YOUR TASKS —
1 – In the crane design thread, how long must the crane's boom be?
2 – From the crane design thread, echo the passage that opens with the words "[jbriggs444]" and closes with "impediment to traffic.".

EXCERPT TO READ —
Interesting question: design of a truck-based crane

[eitan77]

Homework Statement

suggest a design of a truck-based crane. The boom of the crane is 50 m long, and it shall be able to lift a weight of 10 tons.
what is the optimal way to attach the boom to the crane platform to reduce the risk of the crane turning over and what is the range of the angles phi for which the crane is still stable?

I would love to know what you think about my solution.
Are the assumptions correct?
Is there a better way to attach the boom to the crane platform (which is not in the center of the platform)?

Relevant Equations

$\sum F =0$
$\sum M =0$

 

[berkeman]

Is there a requitement that the boom attach to the vehicle body in the center of the body? That is not how most mobile cranes are designed/built. And is the intention for this crane to be able to move with a load hoisted, or can you assume you will be stationary when hoisting (so you can add outriggers)...?

https://www.warrenforensics.com/2013/04/09/crane_balancing_act/

 

[eitan77]

Is there a requitement that the boom attach to the vehicle body in the center of the body? That is not how most mobile cranes are designed/built. And is the intention for this crane to be able to move with a load hoisted, or can you assume you will be stationary when hoisting (so you can add outriggers)...?

View attachment 335956
https://www.warrenforensics.com/2013/04/09/crane_balancing_act/

It can be assumed that the movement is quasi-static.
there is no requirement that the boom attach to the vehicle body in the center, the only requirement is to find the optimal way to attach the boom to the crane platform to reduce the risk of the crane turning over.

 

[berkeman]

Do you understand why the boom is attached the way it is in my figure?

And that article seems pretty on-point for this assignment. Have you had a chance to read it over yet? Are you allowed to have outriggers?

https://e-one.com/product/cr-137/

 

[eitan77]

Do you understand why the boom is attached the way it is in my figure?

And that article seems pretty on-point for this assignment. Have you had a chance to read it over yet? Are you allowed to have outriggers?

View attachment 335957
https://e-one.com/product/cr-137/

To be honest I'm not sure why it's attached this way

 

[berkeman]

To be honest I'm not sure why it's attached this way

Try drawing free body diagrams (FBDs) for the two cases of center-attached and rear-attached booms. Leave the counterweight off for simplicity at first. Then calculate how much weight can be lifted for a typical lift angle for each case.

 

[jbriggs444]

To be honest I'm not sure why it's attached this way

Think about stowage. You want the unextended boom to fit mostly within the footprint of the truck. Otherwise driving will be clumsy and you will be an impediment to traffic.

That is not a physics concern as such. It is a practical concern. Good design is about more than just physics.

 

[eitan77]

one more question, how can I find the maximal angles $\theta and \phi$ in which the crane is still stable?

DATASET RECORDS —

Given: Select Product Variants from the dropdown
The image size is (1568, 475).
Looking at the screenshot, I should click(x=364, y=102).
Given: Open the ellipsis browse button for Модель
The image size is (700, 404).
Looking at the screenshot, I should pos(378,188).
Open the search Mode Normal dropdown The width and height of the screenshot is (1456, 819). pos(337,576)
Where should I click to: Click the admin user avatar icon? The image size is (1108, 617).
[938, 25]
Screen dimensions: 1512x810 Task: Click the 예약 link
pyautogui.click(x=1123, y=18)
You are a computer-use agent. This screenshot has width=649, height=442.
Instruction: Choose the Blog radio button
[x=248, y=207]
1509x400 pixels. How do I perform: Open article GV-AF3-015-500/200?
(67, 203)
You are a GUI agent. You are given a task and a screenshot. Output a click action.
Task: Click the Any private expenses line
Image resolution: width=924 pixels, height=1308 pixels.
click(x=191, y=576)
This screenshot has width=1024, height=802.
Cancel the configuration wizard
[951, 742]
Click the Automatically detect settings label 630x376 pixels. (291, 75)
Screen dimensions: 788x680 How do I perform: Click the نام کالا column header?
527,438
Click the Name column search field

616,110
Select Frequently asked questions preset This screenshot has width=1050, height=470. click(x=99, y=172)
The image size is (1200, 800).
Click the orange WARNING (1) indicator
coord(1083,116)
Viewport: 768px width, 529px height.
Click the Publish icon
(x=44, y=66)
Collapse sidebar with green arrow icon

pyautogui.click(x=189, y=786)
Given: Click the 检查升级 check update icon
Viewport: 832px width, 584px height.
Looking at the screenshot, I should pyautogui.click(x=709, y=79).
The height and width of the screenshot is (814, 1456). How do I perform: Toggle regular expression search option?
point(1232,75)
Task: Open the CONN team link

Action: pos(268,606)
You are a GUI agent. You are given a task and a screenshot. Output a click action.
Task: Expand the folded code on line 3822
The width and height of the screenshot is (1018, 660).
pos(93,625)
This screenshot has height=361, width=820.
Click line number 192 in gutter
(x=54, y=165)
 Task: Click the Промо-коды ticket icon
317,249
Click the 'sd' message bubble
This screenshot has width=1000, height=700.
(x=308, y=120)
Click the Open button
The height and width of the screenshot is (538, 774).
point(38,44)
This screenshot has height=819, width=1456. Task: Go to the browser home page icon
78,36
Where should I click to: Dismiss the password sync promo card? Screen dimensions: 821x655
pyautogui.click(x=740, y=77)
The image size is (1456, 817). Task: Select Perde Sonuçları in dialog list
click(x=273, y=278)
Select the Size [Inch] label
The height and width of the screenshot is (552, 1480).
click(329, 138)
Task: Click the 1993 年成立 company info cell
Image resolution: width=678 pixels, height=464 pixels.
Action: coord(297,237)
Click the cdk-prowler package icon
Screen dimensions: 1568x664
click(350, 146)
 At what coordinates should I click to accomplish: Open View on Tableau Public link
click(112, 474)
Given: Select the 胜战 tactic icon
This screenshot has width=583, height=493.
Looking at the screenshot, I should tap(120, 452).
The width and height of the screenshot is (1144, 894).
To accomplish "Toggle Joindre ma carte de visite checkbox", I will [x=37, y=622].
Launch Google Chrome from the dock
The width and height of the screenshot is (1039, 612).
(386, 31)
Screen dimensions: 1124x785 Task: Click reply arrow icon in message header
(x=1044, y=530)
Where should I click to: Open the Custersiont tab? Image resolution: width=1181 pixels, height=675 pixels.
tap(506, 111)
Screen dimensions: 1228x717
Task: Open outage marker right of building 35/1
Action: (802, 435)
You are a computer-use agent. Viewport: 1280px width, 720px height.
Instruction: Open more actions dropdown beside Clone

ANSWERS FOR THE TASKS —
1 – 50 m

2 –
[jbriggs444]

To be honest I'm not sure why it's attached this way

Think about stowage. You want the unextended boom to fit mostly within the footprint of the truck. Otherwise driving will be clumsy and you will be an impediment to traffic.